24 April 2018   22:42 Diperbarui: 25 April 2018   08:29 2761
+
Laporkan Konten
Laporkan Akun
Kompasiana adalah platform blog. Konten ini menjadi tanggung jawab bloger dan tidak mewakili pandangan redaksi Kompas.
Lihat foto
Hate Speech Bullets - ilustrasi: betanews.com

Tanya pada netizen, pasti pernah baca umpatan cebong atau micin. Baik pada posting atau kolom komentar, euforia cercaan menjadi kesan yang ditangkap. Ada kebebasan yang tiada batas dengan labelisasi ala netizen ini. Belum lagi label-label sarkas lain berbau SARA seperti kafir, china, asing-aseng atau yang terbaru setan vs tuhan. Ideologi partisan mendompleng linimasa dengan propaganda kebencian. Dari public figures sampai orang biasa bisa seenaknya nyinyir negatif.
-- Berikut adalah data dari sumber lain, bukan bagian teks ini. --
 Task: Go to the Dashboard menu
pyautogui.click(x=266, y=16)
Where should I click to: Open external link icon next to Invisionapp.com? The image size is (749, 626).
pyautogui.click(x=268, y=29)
Hate speech seperti ini bisa tercipta dari anonimitas, disasosiasi dan buta literasi digital. Memang, anonimitas atau akun samaran difasilitasi dengan baik di sosial media. Seorang pendiam di dunia nyata bisa sang paling vokal di diskusi suatu situs forum. Mencerca pun menjadi hal biasa di akun sosmed, sedang aslinya seseorang sangat sopan. Jika akun lain terganggu atau tersinggung cukup lapor admin/moderator situs. Akun anonim pun diblokir. Tapi, beberapa menit kemudian membuat akun anonim baru.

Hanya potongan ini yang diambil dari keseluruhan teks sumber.